Trump Threatens General Motors Of Stopping Federal Subsidies
Following the announcement by the largest car marker of the United States to cut thousands of jobs in North America and stopping production of slow selling models, US president Donald Trump issued a threat of cutting off all forms of federal subsidies to General Motors, amidst debate about his presidential powers ot do so.
The bulk of the planned job cuts at GM would take place in the Midwest which is a politically sensitive region and where a promise of reviving the manufacturing sector was made by Trump. The comments about GM were made by the president over twitter. It is also the latest incident of the efforts of Trump to interfere in the affairs of a preview business entity and the threats of using government power to make such private companies later their business decisions.
"Very disappointed with General Motors and their CEO, Mary Barra , for closing plants in Ohio, Michigan and Maryland. Nothing being closed in Mexico & China," Trump tweeted. "The U.S. saved General Motors, and this is the THANKS we get!"
His administration was "looking at cutting all GM subsidies, including for electric cars," he added.
The tweet by Trump was preceded by a comment of National Economic Council Director Larry Kudlow who said that the White House's reaction to the announcement buy GM was "a tremendous amount of disappointment, maybe even spilling over into anger." Trump felt betrayed by GM, Kudlow also said.

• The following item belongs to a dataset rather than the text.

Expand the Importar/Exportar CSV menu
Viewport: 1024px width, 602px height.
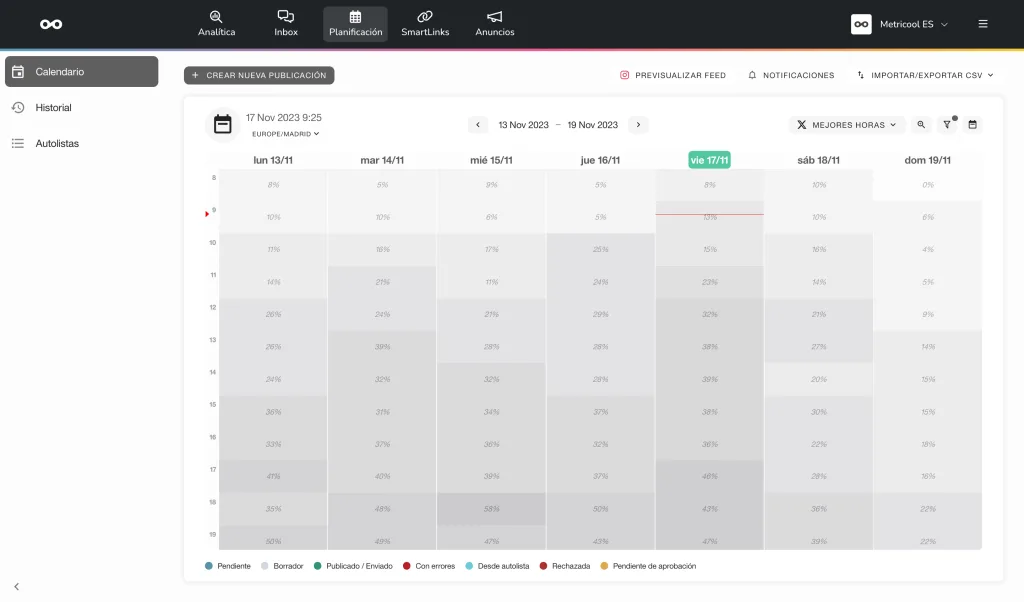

"Look, we made this deal, we've worked with you along the way, we've done other things with mileage standards, for example, and other related regulations," Kudlow said, referring to the recently completed remaking of the U.S.-Mexico-Canada trade agreement. "We've done this to help you and I think his disappointment is it seems like they kind of turned their back on him."
It was a day earlier that Trump had also issued a veiled threat to GM with respect to keeping the company’s plant in the state of Ohio, a crucial presidential bell weather state, open after GM had indicated that the plant could be closed down. 
"That's Ohio, and you better get back in there soon," Trump had said.
With reference to the latest threat by Trump against GM, analysts could not specify the action that the president could or would take against GM or when that could be taken or even whether Trump possessed the authority to take such measures without approval from the US Congress.
Those customers in the US who purchase electric vehicle manufactured by GM and other car makers are granted a federal tax credit of up to $7,500 which essentially brings down the price of the cars. The intention of such as a policy is to encourage as many zero emission electric cars as possible to hit the US roads. However, it is estimated that GM is very close to exhausting its subsidy limit quota .
Reacting to the Trump threat, GM attempted to please the president while also trying to justify its decison of price cuts and reorganization. "We appreciate the actions this administration has taken on behalf of industry to improve the overall competitiveness of U.S. manufacturing," the car maker said in a statement.